Produrre armi. Per chi? Per cosa?
A prescindere dal colore dei governi, nell’Italia dove pare che non si riesca a decidere e governare, la gestione del gruppo Finmeccanica, nuovo nome “Leonardo” dal 2017, rappresenta l’esempio di una scelta precisa e non negoziabile di concentrare la produzione e la ricerca nel settore militare. In questo senso si muove con estrema coerenza e risolutezza l’amministratore delegato Mauro Moretti in base al mandato ricevuto nel 2014 quando il governo Renzi ha nominato i vertici delle grandi società controllate ancora dallo Stato: Eni, Enel, Poste, Terna e, appunto, Finmeccanica che è una delle poche multinazionali italiane con sedi, oltre che in Italia, nel Regno Unito, Usa, Francia, Germania, Spagna, Polonia, Australia, India, Brasile, Canada e altro ancora per un totale complessivo, secondo il sito web ufficiale, di oltre 47 mila dipendenti escludendo l’indotto.
La grande società, con il 30 per cento del capitale sociale in mano al Ministero dell’Economia, rappresenta un notevole patrimonio di competente e tecnologie gestito secondo una linea di politica industriale che ha comportato recentemente la dismissione di asset all’avanguardia nel campo civile come Ansaldo Breda e Ansaldo Sts. Voci critiche si sono alzate nel territorio genovese, dove tali società hanno la sede principale della loro attività, all’interno dello stesso partito democratico con due deputati, Mario Tullio e Lorenzo Basso, secondo i quali la scelta messa in atto da Moretti «appare contraddittoria con l’indirizzo che tutti i governi occidentali stanno compiendo di investire maggiormente nei settori civili dell’energia e dei trasporti». Una semplice annotazione che permette di sollevare qualche dubbio fondato sul racconto abituale che associa la produzione di armi con lo sviluppo tecnologico e la crescita dell’occupazione. La vera questione in gioco riguarda il legame tra la storia di Finmeccanica e il declino industriale che interessa il nostro Paese. In questo quadro il recente annuncio vittorioso del governo e di Finmeccanica per la commessa, perfezionata ad aprile 2016, al Kuwait per l’acquisto di 28 caccia Eurofighter da un consorzio guidato dalla società italiana, non riguarda solo una questione etica ma la prospettiva di reale sviluppo, nel lungo termine, di una tale filiera produttiva.
Sono domande decisive ma inattuali e omesse nel dibattito politico che il Movimento dei Focolari in Italia sta cercando di porre a partire dall’iniziativa dei giovani in Parlamento nel marzo 2016. Cosa vuol dire oggi la fedeltà all’articolo 11 della Costituzione?
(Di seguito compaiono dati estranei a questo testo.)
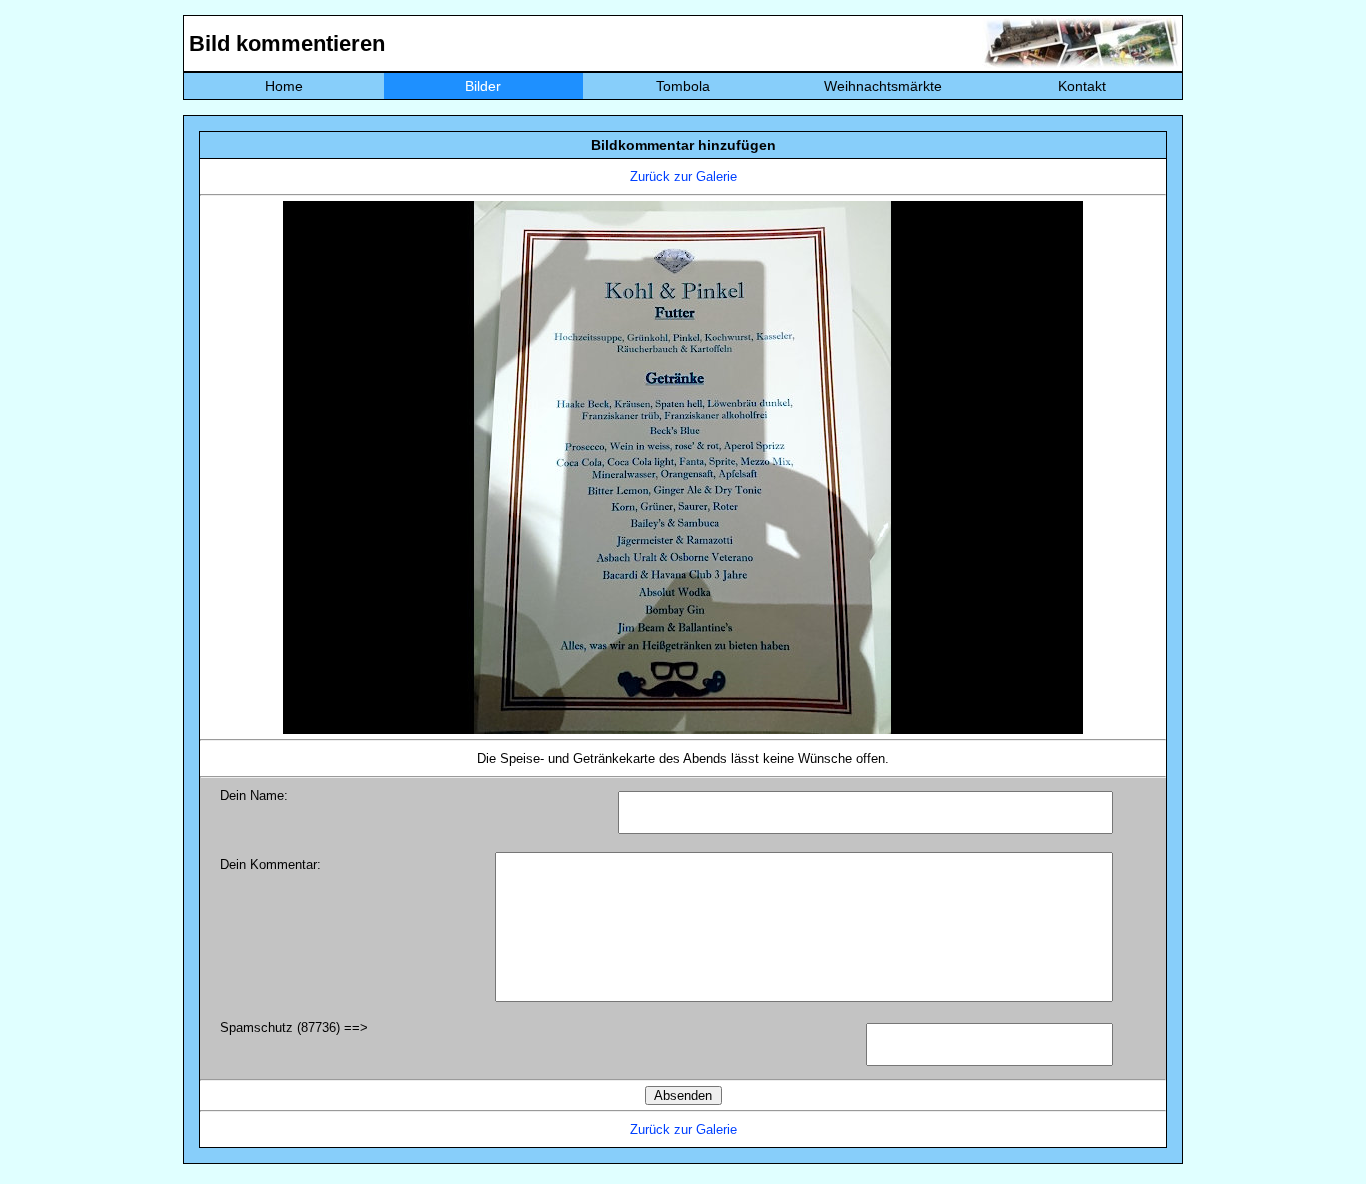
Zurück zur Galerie (683, 176)
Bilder (483, 86)
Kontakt (1082, 86)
Il “ripudio della guerra” richiede o meno una conversione della nostra economia? Esiste oggi qualcuno in Italia disposto a prendere sul serio questa sfida? L’incontro in programma martedì 6 dicembre presso l’Istituto di ricerche internazionali archivio disarmo a Roma cerca di articolare una risposta a partire da un dialogo aperto ed esigente tra economisti, storici, associazioni, sindacalisti e i pochi parlamentari, finora, disposti a mettersi in gioco.